Defendant Ron Conley, a Camden City police officer, responded to a call that a female was selling drugs in
an alley at approximately 2:00 p.m. on July 3, 1993. Conley observed a woman near the location engage in what
appeared to be a drug sale with two men. After Conley exited his vehicle and identified himself as a police officer,
the woman ran away. Conley pursued her on foot. He testified that as he was running, he felt his gun beginning to
dislodge from his holster. Conley tried to grab the gun, but it dropped and hit the ground and discharged. Conley
said he heard a commotion behind him, saw plaintiff on the ground moaning and realized he had been shot.
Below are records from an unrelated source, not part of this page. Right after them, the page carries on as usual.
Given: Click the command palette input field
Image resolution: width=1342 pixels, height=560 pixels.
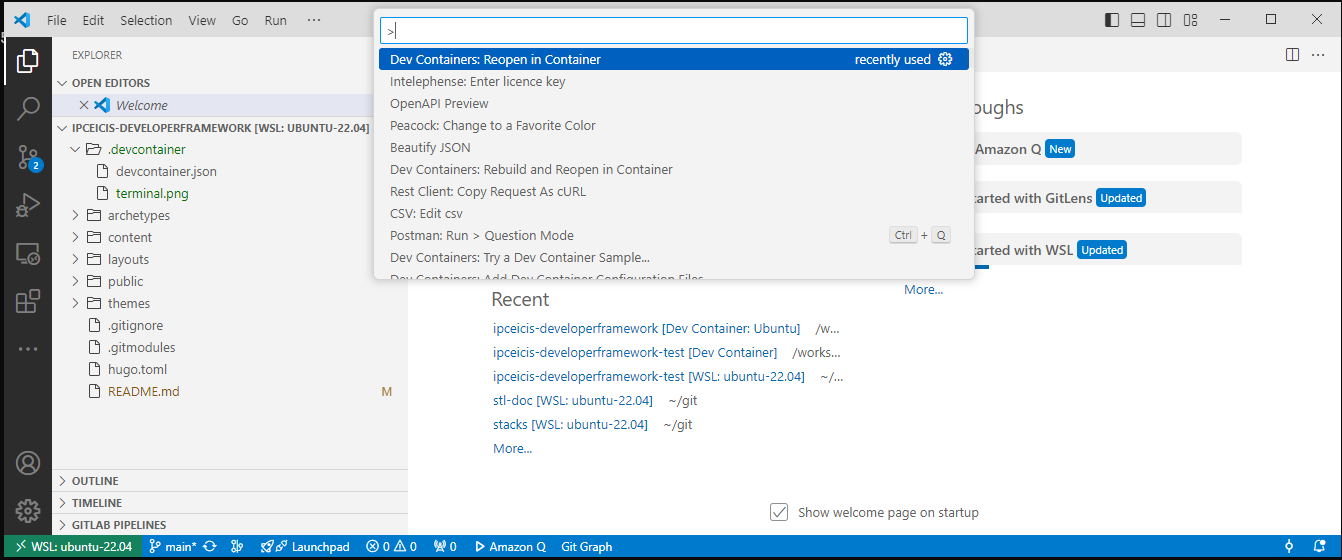Looking at the screenshot, I should point(673,31).
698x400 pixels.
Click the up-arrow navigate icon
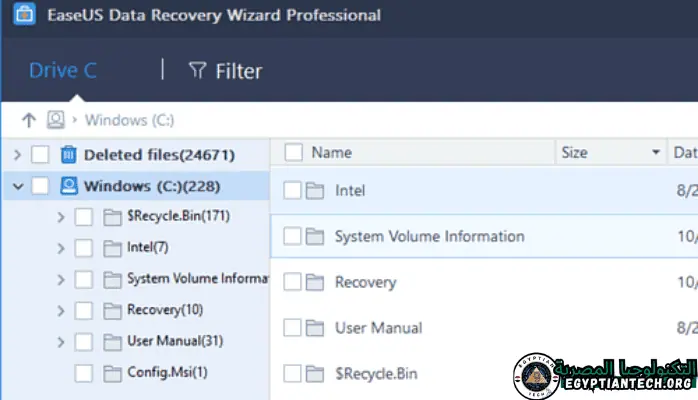tap(27, 120)
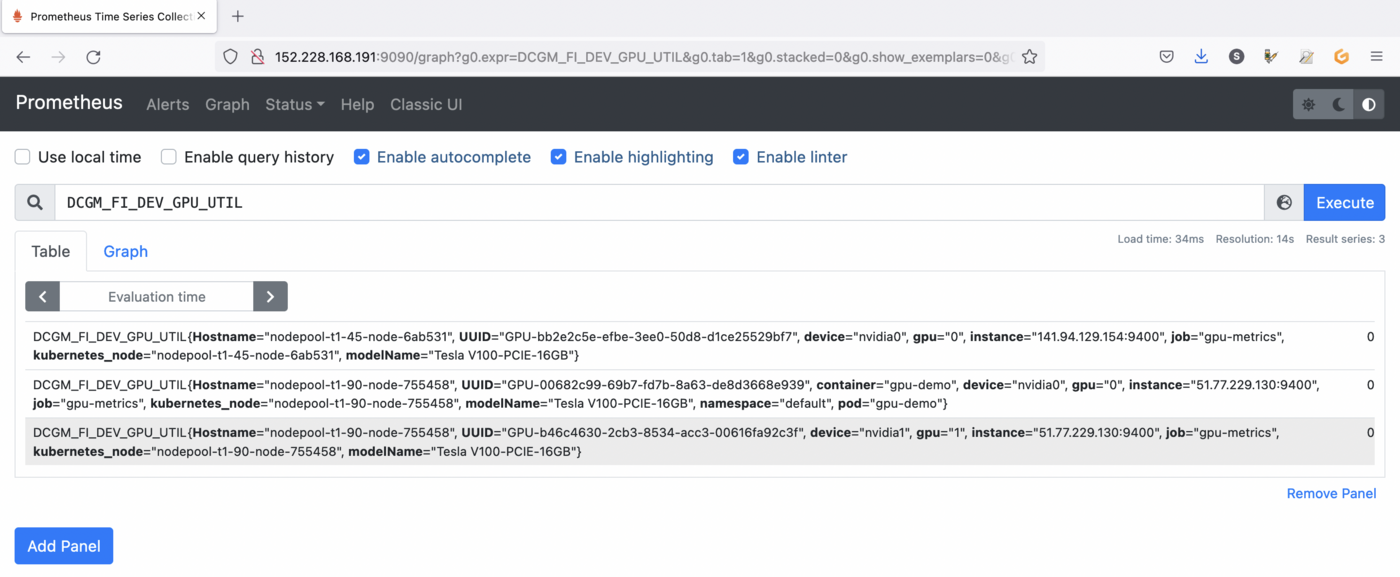The image size is (1400, 577).
Task: Enable query history checkbox
Action: click(169, 157)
Conley
discontinued the pursuit, called an ambulance, and tended to plaintiff.
Conley emphasized that he was not seeking to draw his gun, but that the weapon merely dislodged from his
holster. Conley further testified that the weapon's safety device was on the fire position, instead of the usual
non-fire position. He explained that this was because he had drawn his gun earlier in the day during the course of
an unrelated police encounter with pit bulls, after which he inadvertently failed to return the safety device to the
non-fire position.
Plaintiff filed a complaint against Conley, the City of Camden, and the Camden Police Department. The
matter was tried to a jury. At the close of trial, the court instructed the jury that under the pursuit immunity
provision of the Tort Claims Act, N.J.S.A. 59:5-2b(2), defendants were entitled to immunity during the course of a
police pursuit unless the jury determined that Conley's conduct rose to the level of willful misconduct. It defined
willful misconduct in part as requiring a knowing violation by an officer of a standing order that would subject the
officer to discipline. The jury returned a verdict for defendants.
Plaintiff appealed, arguing that the pursuit immunity applied only in motor vehicle chases. The Appellate
Division held that the doctrine of pursuit immunity does not apply where the negligent conduct of the police officer
involves the use and handling of a police firearm. It also held that the good faith immunity does not apply where a
police officer's unintentional or negligent discharge of a weapon causes injuries to an innocent third party. The
Appellate Division directed that on remand, Conley's liability is to be determined to the same extent as a private
person.
The Supreme Court granted defendants' petition for certification.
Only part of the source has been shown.